Pixel Envy

Written by Nick Heer.

An Editorial in the Hill Almost Makes a Good Point About Privacy

Bowman Heiden and Nicolas Petit write for the Hill about how they think those who have an “absolute” interpretation of privacy are missing the point:

Privacy absolutism comes from a world of physical privacy where moral agents are the norm. However, the digital world is different than the physical world. Leaving aside legitimate fears like information leaks, incorrect predictions or systemic externalities that may require appropriate regulations or technical standards, our policymakers must understand that users do not view digital privacy in black and white, but rather in shades of gray.

This is a fair point, but it is a strawman argument. I don’t think anyone asks for “absolute” privacy; the authors point to “doctors, lawyers and priests” as examples of people who frequently handle others’ private information. But we willingly give these professionals that information — and we have failed to translate that to the ease, speed, and scale of personal information aggregation on the web.

Here’s a wacky thought experiment from their piece:

You and your spouse are sleeping upstairs in your house after a long day of work. Downstairs, the living room and kitchen are a mess. There just wasn’t time to manage it all. During the night, someone sneaks in, takes a photo of the disorder, and then proceeds to clean it up.

What is there to learn here? At first blush, all of us should find the privacy intrusion intolerable. And yet, on further thought, some of us may accept the trade-off of saving money on a cleaning service and enjoying breakfast in a tidy room. […]

Earlier this year, an almost identical incident occurred to a Massachusetts homeowner who found it “weird and creepy”. I don’t know anyone who would not find this situation unacceptable, regardless of the benefit of having a clean house. But if I were to request a house cleaner, this would be fine, as I imagine it would be for anyone. Again: the difference is that permission has been granted.

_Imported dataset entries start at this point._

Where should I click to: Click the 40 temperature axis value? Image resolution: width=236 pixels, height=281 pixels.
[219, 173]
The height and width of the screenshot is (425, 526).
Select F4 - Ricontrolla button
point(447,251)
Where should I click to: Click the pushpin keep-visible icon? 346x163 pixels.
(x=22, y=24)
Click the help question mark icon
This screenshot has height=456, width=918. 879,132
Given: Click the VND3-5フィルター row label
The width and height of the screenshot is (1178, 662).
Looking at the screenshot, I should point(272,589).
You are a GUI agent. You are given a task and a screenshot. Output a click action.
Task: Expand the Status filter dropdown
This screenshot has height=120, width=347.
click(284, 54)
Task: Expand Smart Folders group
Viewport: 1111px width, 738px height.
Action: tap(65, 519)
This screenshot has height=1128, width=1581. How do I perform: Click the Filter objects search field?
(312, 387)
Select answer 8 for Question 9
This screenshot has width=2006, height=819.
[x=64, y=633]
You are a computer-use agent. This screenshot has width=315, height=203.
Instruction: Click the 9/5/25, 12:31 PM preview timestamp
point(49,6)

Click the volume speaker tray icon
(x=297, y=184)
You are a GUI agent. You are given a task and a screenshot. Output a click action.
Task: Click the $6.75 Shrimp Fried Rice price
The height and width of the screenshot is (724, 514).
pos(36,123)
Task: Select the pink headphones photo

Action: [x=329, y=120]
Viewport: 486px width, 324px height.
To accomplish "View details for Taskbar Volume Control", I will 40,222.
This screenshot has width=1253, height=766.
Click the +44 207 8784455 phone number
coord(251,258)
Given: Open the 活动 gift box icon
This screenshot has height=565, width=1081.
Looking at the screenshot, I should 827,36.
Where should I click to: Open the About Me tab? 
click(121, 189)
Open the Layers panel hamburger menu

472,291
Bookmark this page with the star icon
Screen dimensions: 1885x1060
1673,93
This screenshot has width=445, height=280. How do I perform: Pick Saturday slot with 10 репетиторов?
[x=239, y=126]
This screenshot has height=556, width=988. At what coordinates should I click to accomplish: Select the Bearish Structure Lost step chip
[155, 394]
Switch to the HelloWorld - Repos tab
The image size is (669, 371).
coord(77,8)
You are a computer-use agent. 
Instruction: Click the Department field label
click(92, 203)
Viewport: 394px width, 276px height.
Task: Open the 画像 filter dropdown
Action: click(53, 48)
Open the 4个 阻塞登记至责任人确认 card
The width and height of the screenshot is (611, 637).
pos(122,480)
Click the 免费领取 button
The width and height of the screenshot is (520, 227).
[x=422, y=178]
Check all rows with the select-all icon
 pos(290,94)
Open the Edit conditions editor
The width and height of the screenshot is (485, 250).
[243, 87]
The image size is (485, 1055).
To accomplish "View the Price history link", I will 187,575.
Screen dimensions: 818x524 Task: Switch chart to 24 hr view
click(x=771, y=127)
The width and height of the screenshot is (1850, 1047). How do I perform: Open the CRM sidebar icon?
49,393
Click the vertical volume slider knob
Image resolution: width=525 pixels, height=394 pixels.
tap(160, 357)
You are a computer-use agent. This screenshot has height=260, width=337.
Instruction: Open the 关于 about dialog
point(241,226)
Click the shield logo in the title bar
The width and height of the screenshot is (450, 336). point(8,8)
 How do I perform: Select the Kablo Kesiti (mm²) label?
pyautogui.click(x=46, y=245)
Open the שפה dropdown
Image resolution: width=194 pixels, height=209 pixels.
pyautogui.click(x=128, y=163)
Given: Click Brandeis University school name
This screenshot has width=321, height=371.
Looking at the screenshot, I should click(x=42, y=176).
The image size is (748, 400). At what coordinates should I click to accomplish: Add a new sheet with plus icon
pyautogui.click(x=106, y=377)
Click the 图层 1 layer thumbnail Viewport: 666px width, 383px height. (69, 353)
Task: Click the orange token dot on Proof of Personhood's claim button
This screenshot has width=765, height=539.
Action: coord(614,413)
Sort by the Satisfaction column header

Heiden and Petit also betray a level of ignorance that is scarcely believable for the co-authors of an article about privacy and tech companies:

It is not that hard to understand that no one at Facebook is passing moral judgment on photos of your carbon-intensive vacation, your meat consumption at a restaurant or your latest political rant. And when someone searches Google for “how to avoid taxes,” there’s no need to add, “I’m asking for a friend.” In both cases, there is just a set of algorithms seeing sequences of 1s and 0s. And when humans listen to your conversations with a digital assistant, they’re basically attempting to refine the accuracy of the translating machine that will one day replace them. How different is this from scientists in a laboratory looking at results from a clinical trial?

Let’s skip over the stock photo interpretation of how computers work and focus on the wildly myopic interpretation of how the accumulation of personal information at endpoints like Google and Facebook can be connected back to individuals. Google search data has been used as evidence in court; Facebook employees have been caught spying on users.

But these are minor blips in how collected data may be used and abused. The real problems — and, again, I must stress how badly the co-authors of this op-ed missed both of these things — are the lack of informed consent, and the scale and speed of personal information collection. We are only starting to understand the full unwelcome consequences of privacy-rejecting business models.

Of course, this wouldn’t be so bad if policymakers weren’t avid readers of the Hill. As it is, this tripe may help persuade some of them to relax their newfound and admirably aggressive stance on privacy.